Start GIVEN RECORDS

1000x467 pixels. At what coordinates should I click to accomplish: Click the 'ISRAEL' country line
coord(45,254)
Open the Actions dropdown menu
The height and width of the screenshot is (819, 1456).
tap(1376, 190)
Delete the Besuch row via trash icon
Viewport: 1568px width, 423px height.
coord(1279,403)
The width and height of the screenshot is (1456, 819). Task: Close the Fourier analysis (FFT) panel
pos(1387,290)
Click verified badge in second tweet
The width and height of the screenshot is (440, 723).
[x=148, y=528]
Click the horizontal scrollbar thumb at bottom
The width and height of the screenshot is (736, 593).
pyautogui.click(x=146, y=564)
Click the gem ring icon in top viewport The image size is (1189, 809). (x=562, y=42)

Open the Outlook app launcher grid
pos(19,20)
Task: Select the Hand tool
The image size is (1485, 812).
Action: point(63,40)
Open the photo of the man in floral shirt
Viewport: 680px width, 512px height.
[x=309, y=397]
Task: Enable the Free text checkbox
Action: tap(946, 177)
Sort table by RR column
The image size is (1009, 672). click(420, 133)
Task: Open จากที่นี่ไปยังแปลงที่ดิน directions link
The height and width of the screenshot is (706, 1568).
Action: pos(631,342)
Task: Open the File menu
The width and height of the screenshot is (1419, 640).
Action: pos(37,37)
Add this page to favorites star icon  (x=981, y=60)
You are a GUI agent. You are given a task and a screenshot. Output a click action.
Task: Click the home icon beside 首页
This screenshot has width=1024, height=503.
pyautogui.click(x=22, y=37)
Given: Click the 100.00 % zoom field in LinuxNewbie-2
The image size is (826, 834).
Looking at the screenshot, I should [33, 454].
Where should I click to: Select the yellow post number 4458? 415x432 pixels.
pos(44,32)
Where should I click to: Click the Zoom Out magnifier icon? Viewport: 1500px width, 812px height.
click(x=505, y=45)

End GIVEN RECORDS

GIVEN EXERCISE>
Return all of the items above verbatim, reproducing each line without any alteration.

RESULT OF THE TASK>
1000x467 pixels. At what coordinates should I click to accomplish: Click the 'ISRAEL' country line
coord(45,254)
Open the Actions dropdown menu
The height and width of the screenshot is (819, 1456).
tap(1376, 190)
Delete the Besuch row via trash icon
Viewport: 1568px width, 423px height.
coord(1279,403)
The width and height of the screenshot is (1456, 819). Task: Close the Fourier analysis (FFT) panel
pos(1387,290)
Click verified badge in second tweet
The width and height of the screenshot is (440, 723).
[x=148, y=528]
Click the horizontal scrollbar thumb at bottom
The width and height of the screenshot is (736, 593).
pyautogui.click(x=146, y=564)
Click the gem ring icon in top viewport The image size is (1189, 809). (x=562, y=42)

Open the Outlook app launcher grid
pos(19,20)
Task: Select the Hand tool
The image size is (1485, 812).
Action: point(63,40)
Open the photo of the man in floral shirt
Viewport: 680px width, 512px height.
[x=309, y=397]
Task: Enable the Free text checkbox
Action: tap(946, 177)
Sort table by RR column
The image size is (1009, 672). click(420, 133)
Task: Open จากที่นี่ไปยังแปลงที่ดิน directions link
The height and width of the screenshot is (706, 1568).
Action: pos(631,342)
Task: Open the File menu
The width and height of the screenshot is (1419, 640).
Action: pos(37,37)
Add this page to favorites star icon  (x=981, y=60)
You are a GUI agent. You are given a task and a screenshot. Output a click action.
Task: Click the home icon beside 首页
This screenshot has width=1024, height=503.
pyautogui.click(x=22, y=37)
Given: Click the 100.00 % zoom field in LinuxNewbie-2
The image size is (826, 834).
Looking at the screenshot, I should [33, 454].
Where should I click to: Select the yellow post number 4458? 415x432 pixels.
pos(44,32)
Where should I click to: Click the Zoom Out magnifier icon? Viewport: 1500px width, 812px height.
click(x=505, y=45)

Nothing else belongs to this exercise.